Спешим с работой, с тревогой наблюдая за погодой, которая снова портится. Каждый день, особенно во второй половине дня, с седла Анушах начинают ползти тяжелые тучи. Памир тоже почти все время закрыт. Барометра у нас с собой нет, но каждое падение давления мы отчетливо ощущаем на себе. По утрам встаем вялыми, и даже швейцарский препарат против горной болезни, вызываемой низким давлением и недостатком кислорода, взятый с собой с целью испытания, практически не действует.

Перспектива возможного снегопада еще больше нас подстегивает, особенно когда мы думаем о своей цели — определить все, что есть живого на нашем клочке земли. Дело в том, что с переменой погоды картина жизни здесь мгновенно изменяется. Насколько проще, скажем, геологу, имеющему дело со скалой или породой, — они-то никуда не денутся. В нашем же деле достаточно, чтобы облако закрыло солнце и подул ветер с ледника, — и вот там, где минуту назад порхали бабочки, сейчас абсолютно мертвое царство.

Мы ходим буквально на цыпочках вокруг единственного экземпляра низкорослого одуванчика, который никак не хочет расцветать. То же самое происходит и с какими-то необычными войлочными плотными растениями. Сначала нам показалось, что это плотные звездочки какого-нибудь эдельвейса, но потом оказалось, что это собственно еще и не цветы. Здесь несколько таких кустиков, и все они заставляют нас опасаться, что мы так и не дождемся полного цветения. Нам все же повезло: по некоторым признакам удалось верно определить растение. Оно оказалось редким высокогорным видом горькуши (Saussurea gnaphalodes), до сих пор не упоминавшимся среди представителей флоры Афганистана.

Каждый экземпляр в наших коллекциях имеет свою историю, каждая находка связана с небольшим приключением. Однако погода все больше беспокоит нас. Обычная лабораторная работа здесь становится проблемой. Попробуйте несколько часов просидеть на ледяном ветру, препарируя животное, когда руки, к тому же стянутые резиновыми хирургическими перчатками, стынут так, что теряют гибкость, и почти невозможно удержать пинцет или скальпель. Или же попытайтесь высушить гербарий, если ветер рвет из рук гербарные листы, засыпая вас то снегом, то ледяной крупой, а в самой палатке, даже в спальном мешке, не успевают высохнуть собственные носки. Да, работа здесь, в Шангри-Ла, останется незабываемым временем в моей жизни.

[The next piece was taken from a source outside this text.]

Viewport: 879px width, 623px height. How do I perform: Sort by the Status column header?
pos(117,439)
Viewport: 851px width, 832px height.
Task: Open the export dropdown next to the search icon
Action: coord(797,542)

Сочетание врача и ботаника в одном лице дает возможность решить весьма насущную проблему — открыть местный природный источник необходимых нам витаминов. Мирек в своих ботанических изысканиях использует обоняние, пробует на вкус, сравнивает, проделывает кулинарные эксперименты. В результате на свет появляется новое блюдо — «салат а ла Шангри-Ла». Рецепт следующий: листочки растения из семейства зонтичных (Hymenolaena candolii) плюс лимонный сок плюс масло от сардин. Целый мешок «сырья» мы притащили потом в базовый лагерь, и салат получил всеобщее признание. Только профессор Гадач, который в Праге проводил научное описание гербария, удивленно качал головой и недоумевал, как это у нас не разболелись животы.